Lacey, is there anything from the midias that you'd put in the bunker?
I mean, like, I loved, okay, so this is what I was saying is that the, um,
quarter hotel in Richmond, um, they, they did like, in lieu of having, like, a grazing table
this year, which is just their, like, pool table with a cover on it.
They instead did, um, uh, kind of traveling hors d'oeuvres with, you know, waiters.
Yes.
And they had these trays.
And they had, um, what could we just,
described as tin cocktail prawns served on goo on a single Dorito, which is not often
the cracker of choice, but it was like they had some nacho mix leftover and decided that
that was the way they were going to do.
And they must have charged like those tickets for the standing area.
Because the food was actually, like I would say that like the food was good.
The Nyoki was good.
Like that was nice.
But that as like a appetizers and bits,
I was like,
you've got to be out of your ever loving mind.
Who's eating in full drag at his awards?
I didn't see a single thing of food.
In my mind,
I was the cracker of the Medea's.
But the thing about it is because,
but like,
can I say that?
Everyone gets on so much coke
that everyone stops eating.
Yeah.
Famously, I was in the bathroom with Millie when I won an award.
I did.
Generally, like, who's watching those?
Who's watching the awards and eating?
No, I want to, I want to at least get a little bit of a feed.

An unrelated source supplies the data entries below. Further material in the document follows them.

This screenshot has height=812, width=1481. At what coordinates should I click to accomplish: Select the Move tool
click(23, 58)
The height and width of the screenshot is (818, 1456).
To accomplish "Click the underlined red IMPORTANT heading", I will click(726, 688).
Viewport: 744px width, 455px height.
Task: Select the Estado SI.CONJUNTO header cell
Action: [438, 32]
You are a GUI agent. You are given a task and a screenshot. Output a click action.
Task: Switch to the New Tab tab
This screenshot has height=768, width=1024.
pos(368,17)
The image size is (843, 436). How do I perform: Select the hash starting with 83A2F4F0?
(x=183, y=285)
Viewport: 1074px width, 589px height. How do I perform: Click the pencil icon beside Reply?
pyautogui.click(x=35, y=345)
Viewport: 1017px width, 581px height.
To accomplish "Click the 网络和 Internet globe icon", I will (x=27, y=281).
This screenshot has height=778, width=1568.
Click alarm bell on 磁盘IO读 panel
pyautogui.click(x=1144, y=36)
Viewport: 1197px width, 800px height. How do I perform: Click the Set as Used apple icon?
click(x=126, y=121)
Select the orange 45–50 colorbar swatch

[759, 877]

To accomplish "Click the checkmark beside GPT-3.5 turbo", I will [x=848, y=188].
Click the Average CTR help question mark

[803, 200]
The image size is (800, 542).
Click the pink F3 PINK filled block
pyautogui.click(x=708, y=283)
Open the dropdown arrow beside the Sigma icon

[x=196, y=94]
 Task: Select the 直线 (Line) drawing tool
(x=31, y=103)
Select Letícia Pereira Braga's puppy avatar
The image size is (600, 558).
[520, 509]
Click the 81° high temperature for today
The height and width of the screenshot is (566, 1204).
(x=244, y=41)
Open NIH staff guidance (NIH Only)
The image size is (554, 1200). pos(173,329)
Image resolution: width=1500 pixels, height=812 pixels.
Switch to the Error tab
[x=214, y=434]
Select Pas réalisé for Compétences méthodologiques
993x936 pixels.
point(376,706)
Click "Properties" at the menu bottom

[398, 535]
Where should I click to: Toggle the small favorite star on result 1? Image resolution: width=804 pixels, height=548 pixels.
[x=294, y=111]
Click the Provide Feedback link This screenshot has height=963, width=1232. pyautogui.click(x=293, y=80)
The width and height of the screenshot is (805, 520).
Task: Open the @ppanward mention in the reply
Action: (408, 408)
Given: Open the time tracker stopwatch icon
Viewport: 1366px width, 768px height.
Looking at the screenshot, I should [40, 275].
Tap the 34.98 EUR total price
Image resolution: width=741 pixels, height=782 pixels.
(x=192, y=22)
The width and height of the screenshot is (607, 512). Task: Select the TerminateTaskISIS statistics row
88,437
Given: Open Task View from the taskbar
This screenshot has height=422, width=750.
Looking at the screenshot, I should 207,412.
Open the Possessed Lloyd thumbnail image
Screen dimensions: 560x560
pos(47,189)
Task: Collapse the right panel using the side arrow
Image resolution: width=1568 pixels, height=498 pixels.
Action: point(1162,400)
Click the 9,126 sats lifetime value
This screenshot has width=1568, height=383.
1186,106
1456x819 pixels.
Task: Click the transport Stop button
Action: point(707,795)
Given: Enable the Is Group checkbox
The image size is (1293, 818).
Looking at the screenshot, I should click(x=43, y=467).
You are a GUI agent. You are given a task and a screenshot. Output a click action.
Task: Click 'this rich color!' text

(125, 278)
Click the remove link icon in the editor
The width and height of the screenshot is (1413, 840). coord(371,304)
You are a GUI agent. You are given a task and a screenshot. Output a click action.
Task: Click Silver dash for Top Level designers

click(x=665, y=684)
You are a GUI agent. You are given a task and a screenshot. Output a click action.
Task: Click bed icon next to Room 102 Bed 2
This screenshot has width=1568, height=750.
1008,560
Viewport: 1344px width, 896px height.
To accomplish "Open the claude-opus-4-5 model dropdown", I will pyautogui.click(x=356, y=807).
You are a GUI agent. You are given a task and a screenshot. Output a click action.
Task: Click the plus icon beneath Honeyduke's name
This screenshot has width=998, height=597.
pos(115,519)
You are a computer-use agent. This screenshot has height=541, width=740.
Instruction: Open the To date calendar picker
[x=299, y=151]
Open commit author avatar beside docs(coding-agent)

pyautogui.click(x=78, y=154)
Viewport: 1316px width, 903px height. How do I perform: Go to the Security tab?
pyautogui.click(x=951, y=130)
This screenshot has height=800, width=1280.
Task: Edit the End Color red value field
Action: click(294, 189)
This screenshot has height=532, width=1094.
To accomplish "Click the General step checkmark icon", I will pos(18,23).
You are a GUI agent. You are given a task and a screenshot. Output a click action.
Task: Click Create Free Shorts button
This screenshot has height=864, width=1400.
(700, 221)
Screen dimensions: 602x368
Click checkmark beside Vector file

Well, you pay that much money.
You need a Frankfurt.
Yeah, well, the veggie option.
Are you fetro?
Yeah, well, PESCO.
Oh, that's right.
Yeah.
You and I with the diaries at the shed.
Yes.
Wait, Max, can you tell me about, Lazy told me stories of, like, a hot dude who was, like, the hotel security slash, like, person who, like,
didn't let you go out of the rooms.
I need to,
I need to, like, couch this a little bit.
Do you remember that, like, red-headed, like, intern?
Do I?
Who was in the board shots, who was, like, watching cricket.
Do I?
I was like, Zelda, this is specifically your type of man
that had you been on this set, you would have loved this.
Was it the vibe?
He was.
A little straight boy.
Like, and I don't use the term very loosely, like, trade down.
Like, he was trade in, like, a, in like, a stragget way.
Oh, yeah.
Yeah.
Yeah.
He was, yeah, he was cute.
He was awful at his job.
He was a fantastic piece of eye candy because famously, oh, wait, no, no.
Now I venture into, you start talking about the show.
I'm like, and remember when we all got pulled up for sexual harassment?
That was the thing that happened.
It was the thing that happened.
What?
Well, yeah, not to name the names, but yes.
I think a few of the, but like, specifically the sound guys.
Oh, the sound guys got, but they were, there was such sweet.
hearts.
They were like sweet straight boys.
Yeah.
Who would, you know, constantly have to put your mic packs on, change batteries throughout
the day.
Yeah.
And there was a few queens who was like, oh, get in here.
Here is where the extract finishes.